Section: New Results

Statistical analysis of genomic data

Participants : Vincent Brault, Gilles Celeux, Christine Keribin.

In collaboration with Florence Jaffrezic and Andrea Rau (INRA, animal genetic department), Mélina Gallopin has started a thesis under the supervision of Gilles Celeux. This thesis is concerned with building statistical networks of genes in animal grenetic. In animal genetic, datasets have a large number of genes and low number of statistical units. For this reason, standard network inference techniques work poorly in this case. At first, this team has developed a data-based method to filter replicated RNA-seq experiments. The method, implemented in the Bioconductor R package HTSFilter , removes low expressed genes by optimizing the Jaccard index and reduce the dimension of the dataset.
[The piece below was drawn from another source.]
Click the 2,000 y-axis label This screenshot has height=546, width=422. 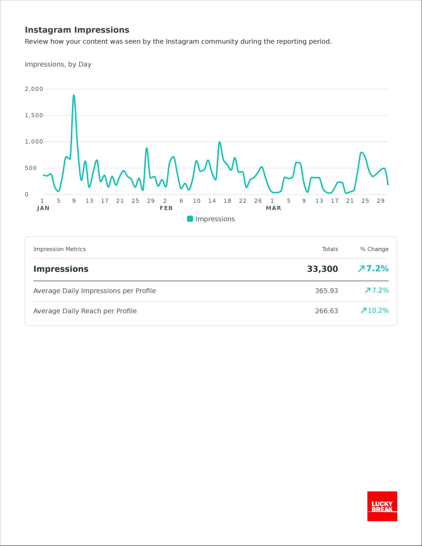click(34, 89)
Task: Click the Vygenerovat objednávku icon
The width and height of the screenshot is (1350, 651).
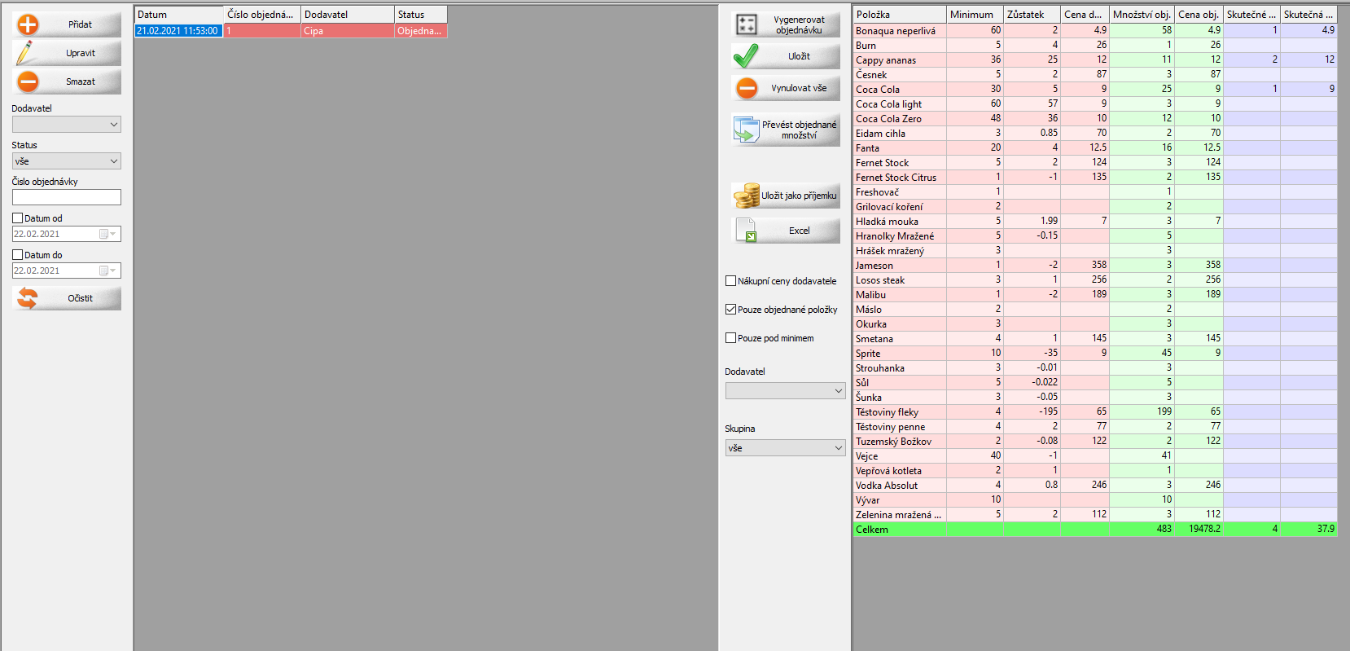Action: [747, 24]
Now, they are studying a clustering model on their expression profiles measured by RNAseq data using Poisson mixture models. External biological knowledge, such as Gene Ontology annotations are taken into account in the model selection step, based on a approximation of the completed log-likelihood given the annotations.
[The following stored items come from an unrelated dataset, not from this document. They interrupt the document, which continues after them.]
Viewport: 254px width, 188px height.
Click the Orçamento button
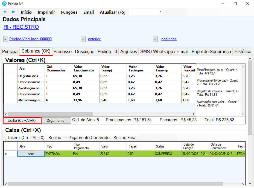56,120
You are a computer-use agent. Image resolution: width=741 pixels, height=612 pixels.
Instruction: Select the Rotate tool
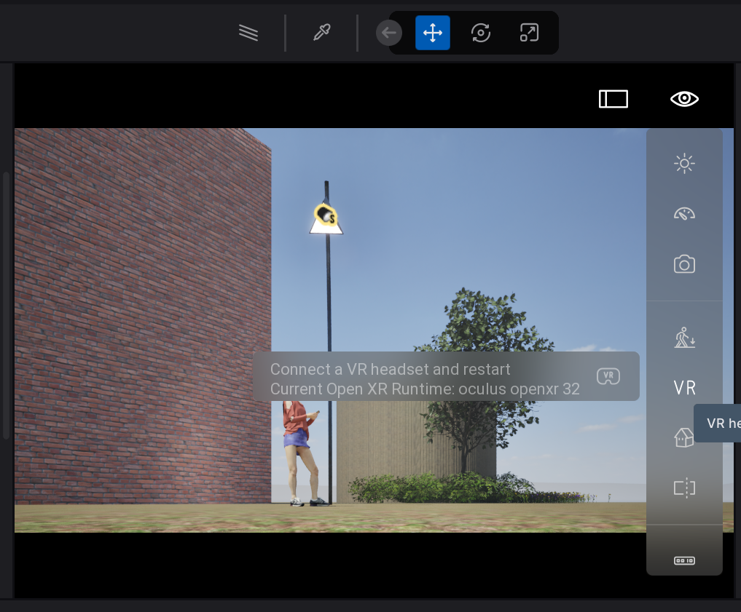(x=480, y=33)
In collaboration with Marie-Laure Martin-Magniette (URGV), GIlles Celeux and Christine Keribin has started a research concerning the buliding statistical networks of transcription factors (TF) with Gaussian Graphical Models (GGM) in the frawork of the intership of Yann Vasseur (Université Paris-sud) who is starting a PhD. thesis on the same subject at the end of 2013. Since the number of TF is greater than the number of statistical units, a lasso-like procedure is used. Moreover the edges of the network are interpreted using the Latent Block Model studied by Vincent Brault in his thesis. An open issue to be solved is the choice of the regularization parameter in the lasso procedure. It is also important to develop this statistical inference for data with good biological control and knowledge to assess the biological relevance of the proposed models.